End-to-end pattern: chat agent with replayable memory

API key setup: Create an API key at apikeys.html — keys start with gq_ and are bearer tokens you pass in the Authorization header.
from invariantdb import Client
db = Client("https://invariantdb.com", api_key="gq_...")
session = "conv-abc-123"

def on_user_message(text):
    # 1. Record the inbound observation
    db.cypher(graph="memory", query="""
        CALL db.recordEpisode($s, 'observation', $text, {})
    """, parameters={"s": session, "text": text})

    # 2. Recall: semantic + graph-expansion for what's relevant
    relevant = db.cypher(graph="memory", query="""
        CALL gds.semanticMatchExpand('Event', 'embedding', $emb, 2, 5)
        YIELD nodeId, hops, score
        MATCH (e:Event) WHERE id(e) = nodeId
        RETURN e.text AS text, hops, score
        ORDER BY hops, score DESC
    """, parameters={"emb": embed(text)}).rows

    # 3. Run your LLM with `relevant` in the prompt
    response = call_llm(text, relevant)

    # 4. Record the model's thought + decision
    db.cypher(graph="memory", query="""
        CALL db.recordEpisode($s, 'thought', $reasoning, {})
        CALL db.recordEpisode($s, 'decision', $response, {})
    """, parameters={"s": session, "reasoning": response.reasoning,
                     "response": response.text})

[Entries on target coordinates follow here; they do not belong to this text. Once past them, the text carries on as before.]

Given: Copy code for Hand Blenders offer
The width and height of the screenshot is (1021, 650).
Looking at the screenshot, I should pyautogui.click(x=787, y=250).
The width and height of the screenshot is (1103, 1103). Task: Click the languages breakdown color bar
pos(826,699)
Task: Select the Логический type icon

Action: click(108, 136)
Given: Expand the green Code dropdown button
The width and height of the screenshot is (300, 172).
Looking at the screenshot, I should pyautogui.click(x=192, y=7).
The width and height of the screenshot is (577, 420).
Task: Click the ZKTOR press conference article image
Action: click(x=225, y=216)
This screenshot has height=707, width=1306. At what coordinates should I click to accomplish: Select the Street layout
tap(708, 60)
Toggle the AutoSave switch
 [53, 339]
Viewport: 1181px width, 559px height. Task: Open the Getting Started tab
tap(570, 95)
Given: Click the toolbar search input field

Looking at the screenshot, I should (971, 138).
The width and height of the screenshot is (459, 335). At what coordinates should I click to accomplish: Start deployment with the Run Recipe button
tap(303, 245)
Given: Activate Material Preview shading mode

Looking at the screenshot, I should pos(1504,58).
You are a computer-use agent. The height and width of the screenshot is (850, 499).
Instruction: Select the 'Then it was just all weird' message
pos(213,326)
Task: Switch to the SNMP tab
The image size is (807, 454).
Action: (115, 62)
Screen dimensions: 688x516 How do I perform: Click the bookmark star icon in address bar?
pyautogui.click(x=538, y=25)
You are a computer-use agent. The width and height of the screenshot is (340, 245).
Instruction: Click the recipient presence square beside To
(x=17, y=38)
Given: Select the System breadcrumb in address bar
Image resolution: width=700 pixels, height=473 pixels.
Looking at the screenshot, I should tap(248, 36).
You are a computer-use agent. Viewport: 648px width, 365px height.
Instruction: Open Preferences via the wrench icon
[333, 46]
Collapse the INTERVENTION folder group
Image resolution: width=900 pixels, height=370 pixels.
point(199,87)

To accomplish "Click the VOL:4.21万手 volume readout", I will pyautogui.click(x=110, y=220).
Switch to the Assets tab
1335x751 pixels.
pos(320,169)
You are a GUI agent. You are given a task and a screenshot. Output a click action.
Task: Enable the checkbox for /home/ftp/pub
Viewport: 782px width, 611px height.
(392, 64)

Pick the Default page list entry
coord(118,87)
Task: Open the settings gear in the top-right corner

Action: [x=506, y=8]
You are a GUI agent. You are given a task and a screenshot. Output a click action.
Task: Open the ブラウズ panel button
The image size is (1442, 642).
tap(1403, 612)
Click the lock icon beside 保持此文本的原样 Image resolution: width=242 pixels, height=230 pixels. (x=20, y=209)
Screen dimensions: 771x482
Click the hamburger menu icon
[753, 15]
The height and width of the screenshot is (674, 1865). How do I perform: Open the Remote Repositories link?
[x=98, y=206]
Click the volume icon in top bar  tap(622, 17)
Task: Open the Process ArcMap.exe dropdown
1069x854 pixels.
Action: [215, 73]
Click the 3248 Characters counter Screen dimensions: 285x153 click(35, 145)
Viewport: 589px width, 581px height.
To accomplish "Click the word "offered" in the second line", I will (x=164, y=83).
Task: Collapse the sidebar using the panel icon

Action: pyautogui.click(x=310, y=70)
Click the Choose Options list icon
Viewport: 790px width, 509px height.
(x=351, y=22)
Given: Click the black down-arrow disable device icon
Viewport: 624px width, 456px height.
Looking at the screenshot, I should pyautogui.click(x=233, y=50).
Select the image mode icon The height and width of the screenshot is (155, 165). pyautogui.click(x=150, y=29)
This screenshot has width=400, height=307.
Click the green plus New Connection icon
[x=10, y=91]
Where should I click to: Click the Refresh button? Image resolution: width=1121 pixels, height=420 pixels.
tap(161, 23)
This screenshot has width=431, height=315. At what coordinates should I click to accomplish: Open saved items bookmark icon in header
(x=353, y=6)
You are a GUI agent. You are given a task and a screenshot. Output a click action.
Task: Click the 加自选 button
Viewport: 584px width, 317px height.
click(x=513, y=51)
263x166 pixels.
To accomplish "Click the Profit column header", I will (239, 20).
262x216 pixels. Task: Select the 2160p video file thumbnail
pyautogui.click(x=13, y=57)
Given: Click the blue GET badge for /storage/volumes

    # 5. If the response asserted a belief, record its derivation
    for belief in response.beliefs:
        db.cypher(graph="memory", query="""
            CALL db.recordBelief($agent, $key, $content, $evidence)
        """, parameters={"agent": "agent-deepthought",
                         "key": belief.key, "content": belief.content,
                         "evidence": belief.evidenceEventIds})

    return response

def replay(session, at_time):
    """Show the user what the agent knew at any point in the conversation."""
    return db.cypher(graph="memory", query="""
        CALL db.replayEpisodes($s, 1000)
        YIELD ts, kind, text WHERE ts <= datetime($at)
        RETURN ts, kind, text ORDER BY ts
    """, parameters={"s": session, "at": at_time}).rows

Every piece is engine-native. The application code never implements eviction, tenancy, replay, or lineage on its own.